**PROBLEM TO SOLVE**
Give back the entries that follow exactly as written. Any picture gets left out.

Stored records:

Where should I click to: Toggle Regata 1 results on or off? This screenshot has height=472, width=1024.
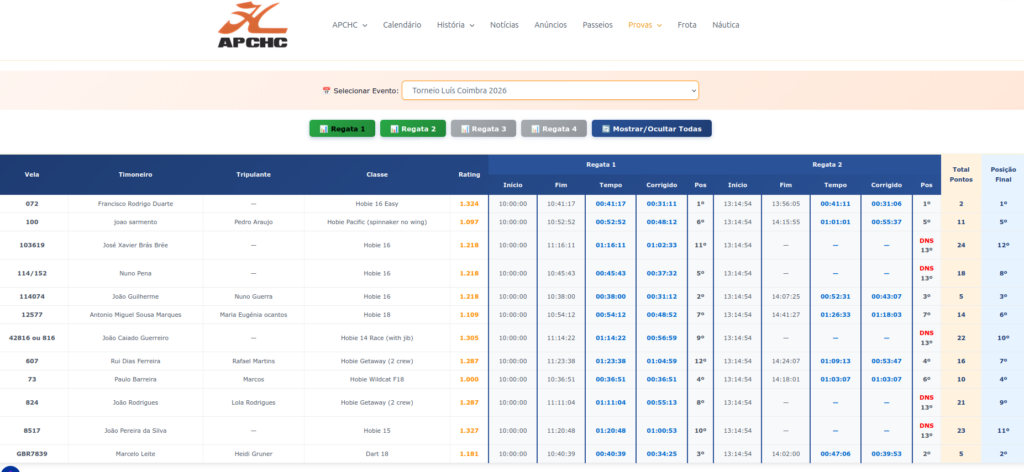pos(342,129)
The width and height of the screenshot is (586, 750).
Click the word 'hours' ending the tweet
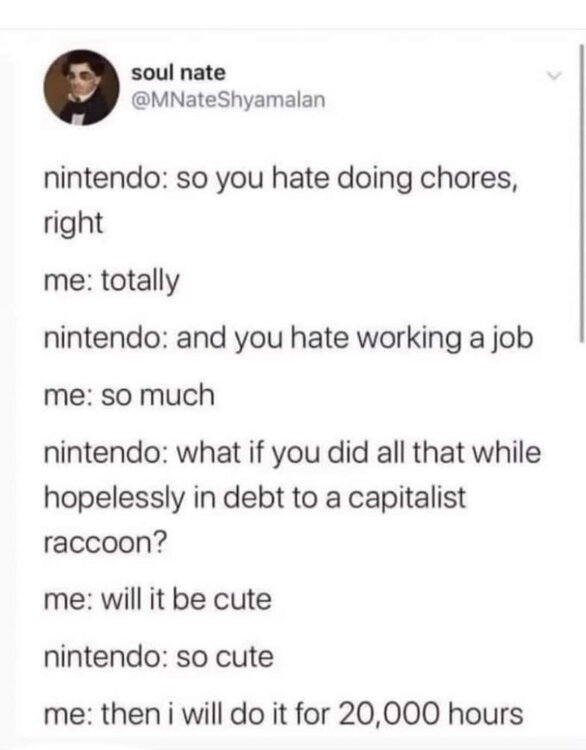pos(485,714)
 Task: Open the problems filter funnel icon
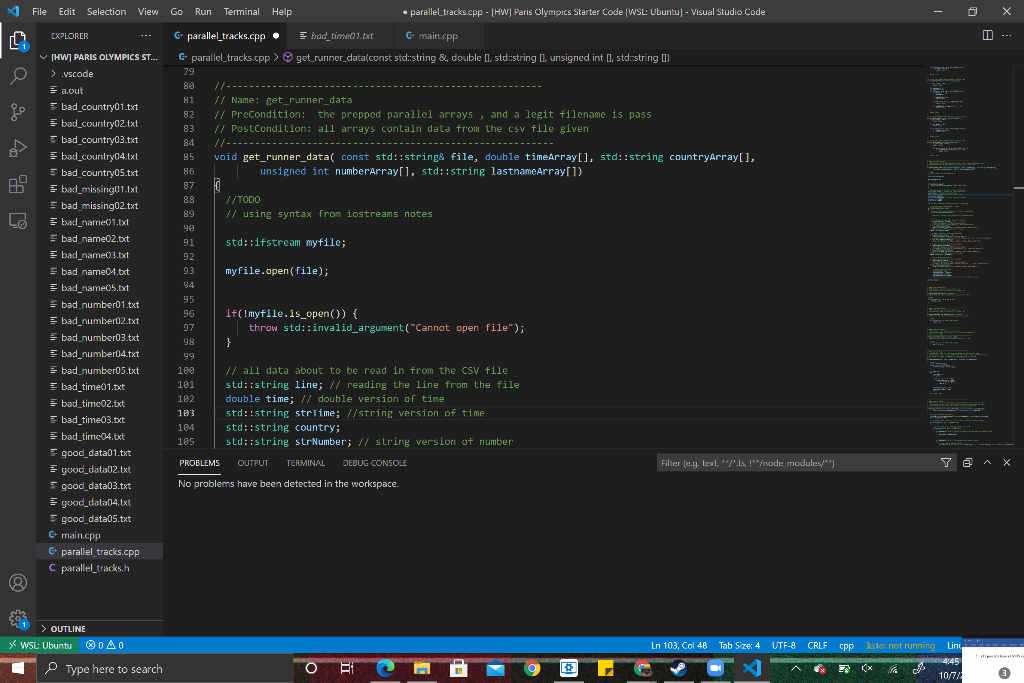pyautogui.click(x=946, y=463)
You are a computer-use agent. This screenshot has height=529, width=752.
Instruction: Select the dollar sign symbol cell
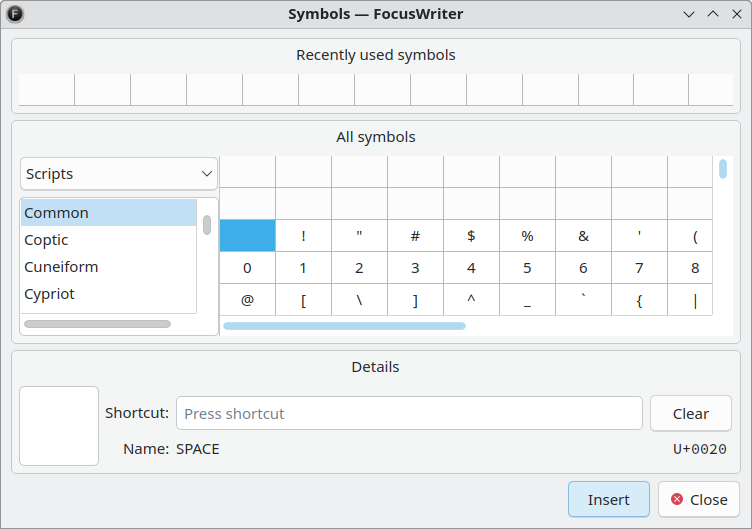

**RESPONSE TO THE TASK**
Where should I click to: Toggle Regata 1 results on or off? This screenshot has height=472, width=1024.
pos(342,129)
The width and height of the screenshot is (586, 750).
Click the word 'hours' ending the tweet
pos(485,714)
 Task: Open the problems filter funnel icon
pyautogui.click(x=946, y=463)
You are a computer-use agent. This screenshot has height=529, width=752.
Instruction: Select the dollar sign symbol cell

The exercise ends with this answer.